[[ THE DATA, beginning ]]

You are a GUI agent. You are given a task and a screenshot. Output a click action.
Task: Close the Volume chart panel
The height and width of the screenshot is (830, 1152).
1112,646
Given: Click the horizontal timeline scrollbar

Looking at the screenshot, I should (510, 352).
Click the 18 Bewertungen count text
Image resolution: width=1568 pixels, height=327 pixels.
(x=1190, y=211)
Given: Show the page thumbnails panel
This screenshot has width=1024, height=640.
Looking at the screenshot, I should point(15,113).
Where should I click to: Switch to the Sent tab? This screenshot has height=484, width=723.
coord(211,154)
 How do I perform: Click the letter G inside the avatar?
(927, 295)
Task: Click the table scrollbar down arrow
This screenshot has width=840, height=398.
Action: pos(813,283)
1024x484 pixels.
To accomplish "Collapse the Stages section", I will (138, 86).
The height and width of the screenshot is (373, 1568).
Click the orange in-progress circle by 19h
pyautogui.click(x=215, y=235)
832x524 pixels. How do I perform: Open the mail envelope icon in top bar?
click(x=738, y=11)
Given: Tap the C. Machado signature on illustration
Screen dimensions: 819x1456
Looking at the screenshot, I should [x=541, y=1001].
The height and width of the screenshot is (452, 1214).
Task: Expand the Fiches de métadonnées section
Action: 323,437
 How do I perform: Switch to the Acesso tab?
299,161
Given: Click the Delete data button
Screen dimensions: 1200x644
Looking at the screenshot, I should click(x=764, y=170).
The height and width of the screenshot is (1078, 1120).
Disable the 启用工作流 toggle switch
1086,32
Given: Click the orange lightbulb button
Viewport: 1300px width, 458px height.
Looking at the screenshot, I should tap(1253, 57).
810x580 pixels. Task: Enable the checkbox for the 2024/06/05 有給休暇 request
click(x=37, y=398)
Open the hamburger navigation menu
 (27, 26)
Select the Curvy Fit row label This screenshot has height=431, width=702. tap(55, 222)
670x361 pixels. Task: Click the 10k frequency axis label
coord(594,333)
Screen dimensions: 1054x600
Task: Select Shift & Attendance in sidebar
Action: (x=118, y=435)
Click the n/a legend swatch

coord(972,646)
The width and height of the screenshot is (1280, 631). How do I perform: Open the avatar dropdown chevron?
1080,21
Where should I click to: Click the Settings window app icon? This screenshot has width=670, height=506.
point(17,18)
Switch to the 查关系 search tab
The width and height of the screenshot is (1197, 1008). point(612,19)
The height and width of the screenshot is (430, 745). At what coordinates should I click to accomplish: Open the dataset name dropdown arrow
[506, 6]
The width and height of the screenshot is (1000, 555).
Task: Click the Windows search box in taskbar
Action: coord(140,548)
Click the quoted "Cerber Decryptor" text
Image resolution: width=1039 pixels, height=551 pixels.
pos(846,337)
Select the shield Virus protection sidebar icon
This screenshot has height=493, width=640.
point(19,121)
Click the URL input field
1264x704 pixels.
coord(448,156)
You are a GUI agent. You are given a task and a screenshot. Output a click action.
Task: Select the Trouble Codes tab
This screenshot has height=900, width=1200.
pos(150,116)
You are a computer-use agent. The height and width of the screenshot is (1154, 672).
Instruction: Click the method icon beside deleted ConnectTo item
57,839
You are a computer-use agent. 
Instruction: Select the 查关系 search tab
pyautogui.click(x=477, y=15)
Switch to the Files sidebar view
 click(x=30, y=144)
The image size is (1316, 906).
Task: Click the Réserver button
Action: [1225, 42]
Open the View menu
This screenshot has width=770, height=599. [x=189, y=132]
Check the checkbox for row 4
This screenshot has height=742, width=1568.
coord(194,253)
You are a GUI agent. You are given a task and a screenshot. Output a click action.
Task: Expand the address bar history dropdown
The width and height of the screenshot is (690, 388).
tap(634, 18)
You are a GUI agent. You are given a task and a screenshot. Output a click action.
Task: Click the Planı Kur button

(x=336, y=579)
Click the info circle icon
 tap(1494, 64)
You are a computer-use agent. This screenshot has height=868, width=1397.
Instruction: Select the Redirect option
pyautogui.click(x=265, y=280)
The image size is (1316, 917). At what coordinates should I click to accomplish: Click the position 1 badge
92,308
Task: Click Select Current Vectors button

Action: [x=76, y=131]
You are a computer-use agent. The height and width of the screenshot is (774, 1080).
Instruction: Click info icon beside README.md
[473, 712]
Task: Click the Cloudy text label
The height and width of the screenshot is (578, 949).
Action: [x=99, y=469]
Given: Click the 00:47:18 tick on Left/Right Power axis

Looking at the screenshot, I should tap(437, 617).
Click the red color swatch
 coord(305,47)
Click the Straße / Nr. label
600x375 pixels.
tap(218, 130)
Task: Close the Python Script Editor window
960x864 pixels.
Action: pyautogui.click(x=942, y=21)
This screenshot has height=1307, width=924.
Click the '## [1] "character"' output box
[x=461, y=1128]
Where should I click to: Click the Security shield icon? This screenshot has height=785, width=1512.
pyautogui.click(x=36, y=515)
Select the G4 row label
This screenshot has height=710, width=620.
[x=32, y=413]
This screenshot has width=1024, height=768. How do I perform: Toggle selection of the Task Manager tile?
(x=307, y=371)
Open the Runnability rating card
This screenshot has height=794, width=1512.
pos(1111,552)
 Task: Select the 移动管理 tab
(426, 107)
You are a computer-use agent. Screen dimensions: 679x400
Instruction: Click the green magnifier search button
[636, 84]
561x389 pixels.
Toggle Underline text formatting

[[ THE DATA, end ]]

> [WHAT YOU SHOULD DO] Which lines of the entries contain "Close"? Count them and write only the number.

> [ANSWER SPACE] 2